▼▼▼
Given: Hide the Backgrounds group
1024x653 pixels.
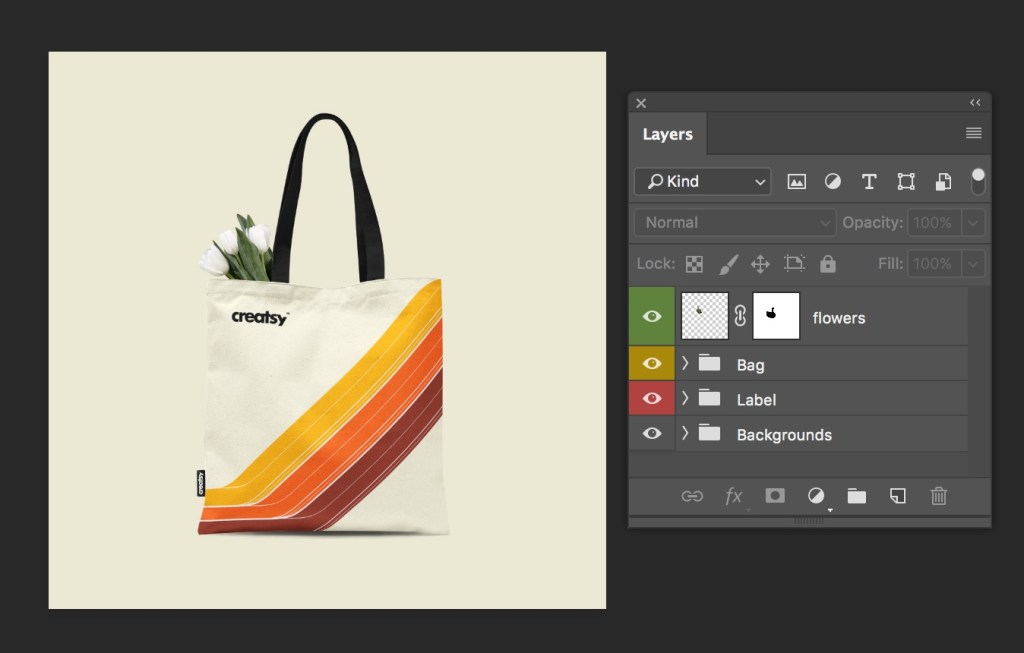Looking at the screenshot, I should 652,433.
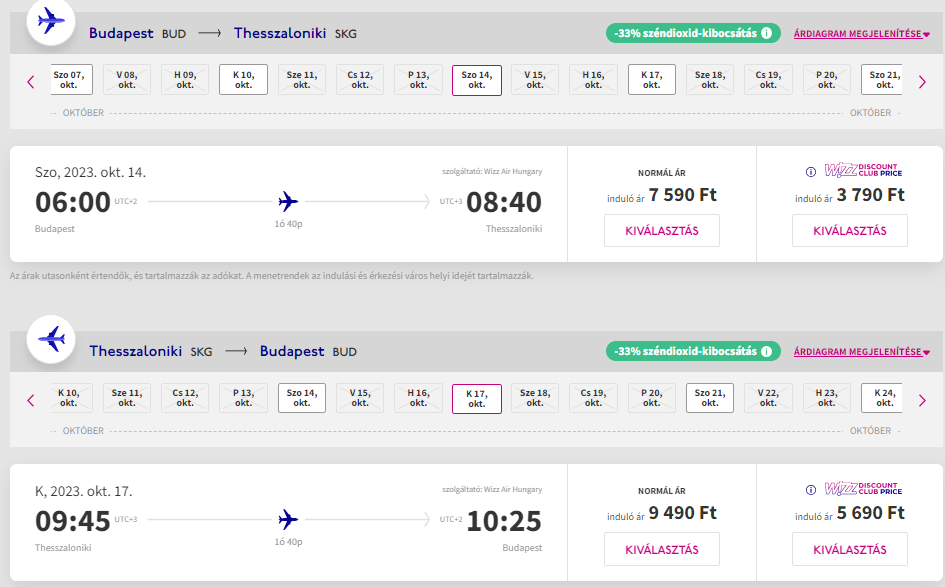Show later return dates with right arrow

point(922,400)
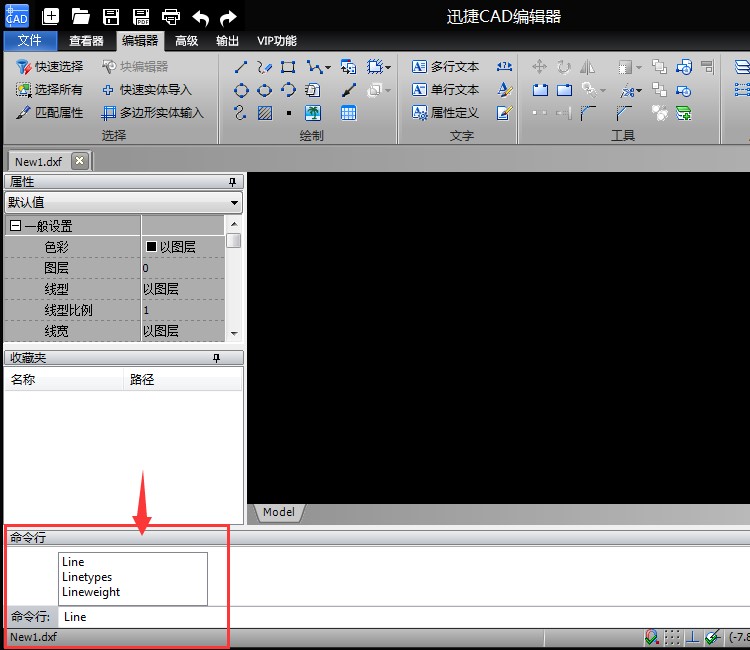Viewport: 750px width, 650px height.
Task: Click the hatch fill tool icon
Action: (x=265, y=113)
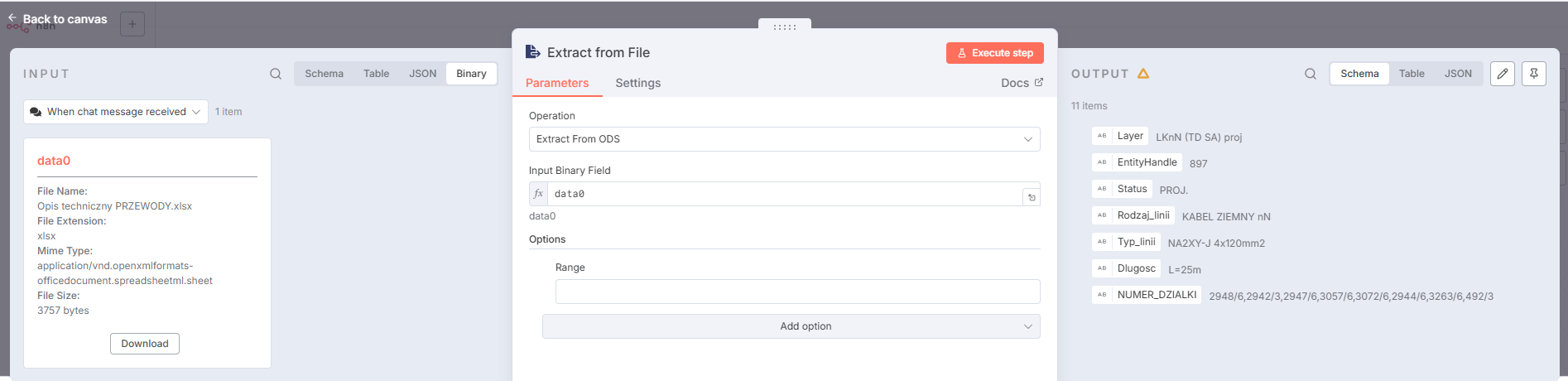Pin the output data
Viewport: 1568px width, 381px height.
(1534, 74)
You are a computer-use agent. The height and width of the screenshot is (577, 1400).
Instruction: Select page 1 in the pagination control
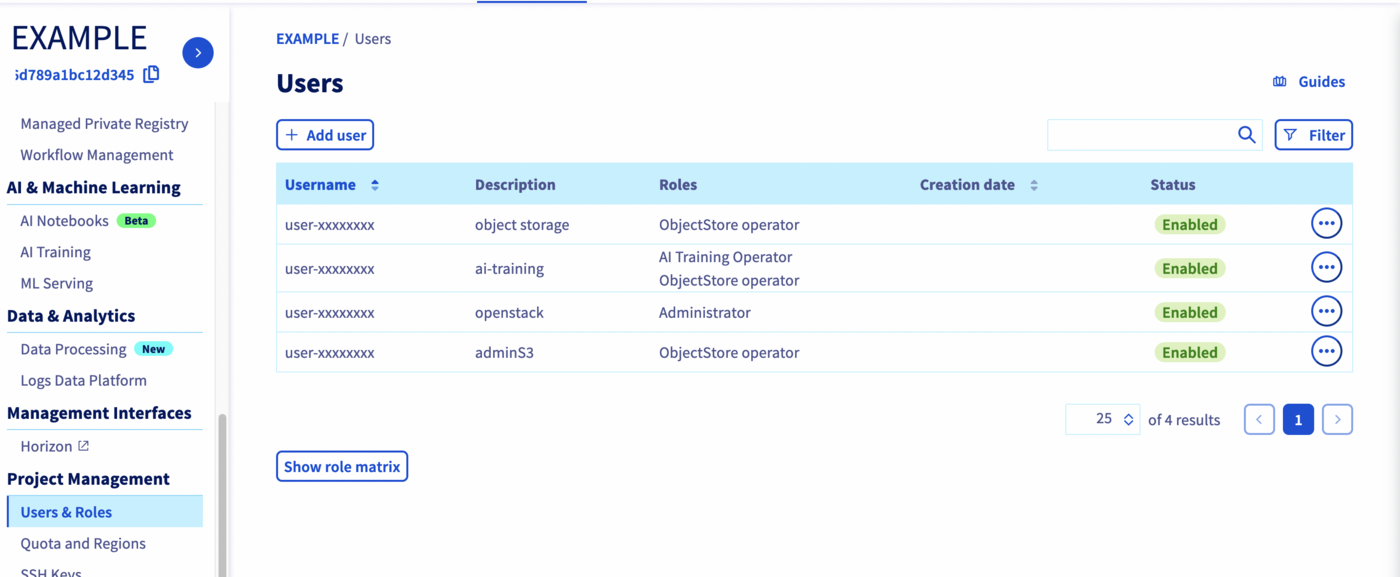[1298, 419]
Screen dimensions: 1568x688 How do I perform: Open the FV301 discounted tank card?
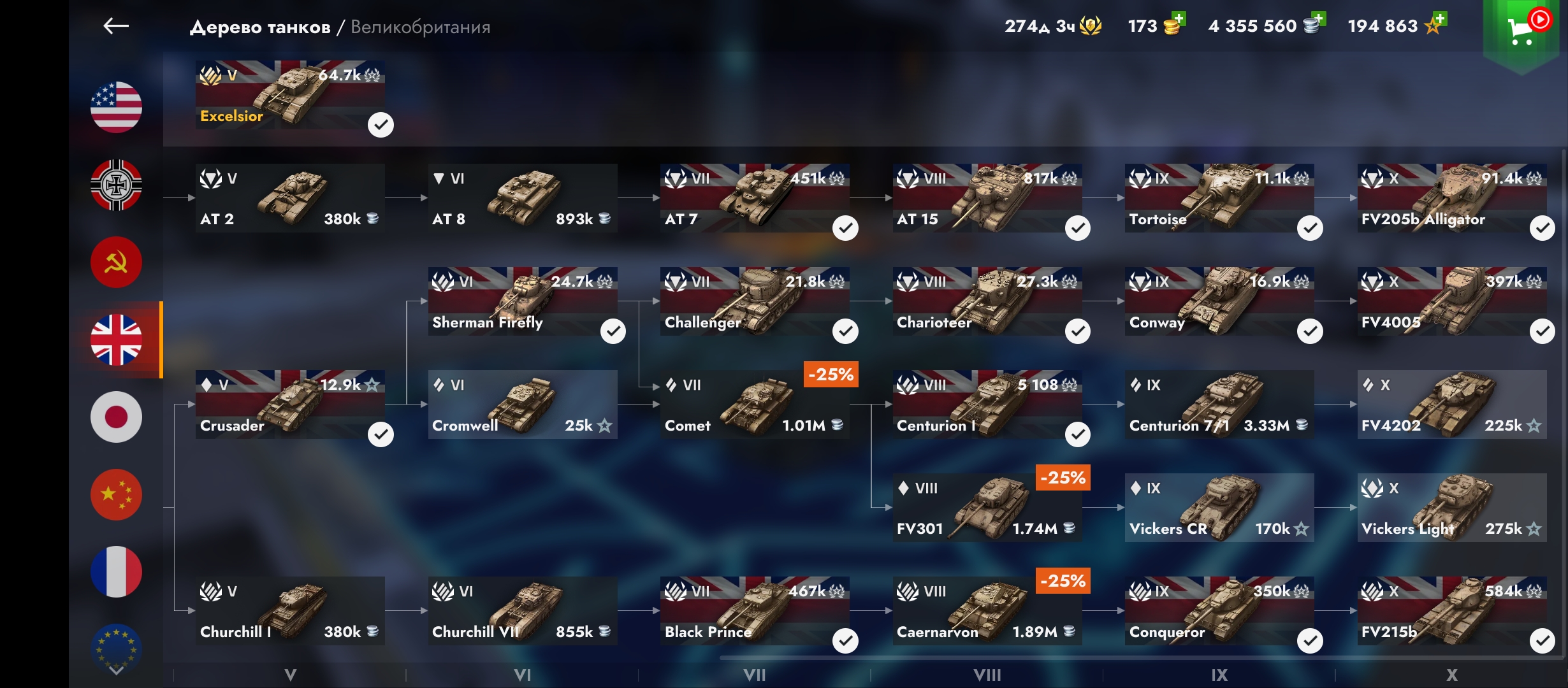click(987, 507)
▲▲▲
● Your goal: The copy must begin at the line containing "Screen dimensions: 1568x688" and end at the last line of the data above, with every line retyped exactly and no pictures included.

● Written solution:
Screen dimensions: 1568x688 How do I perform: Open the FV301 discounted tank card?
click(987, 507)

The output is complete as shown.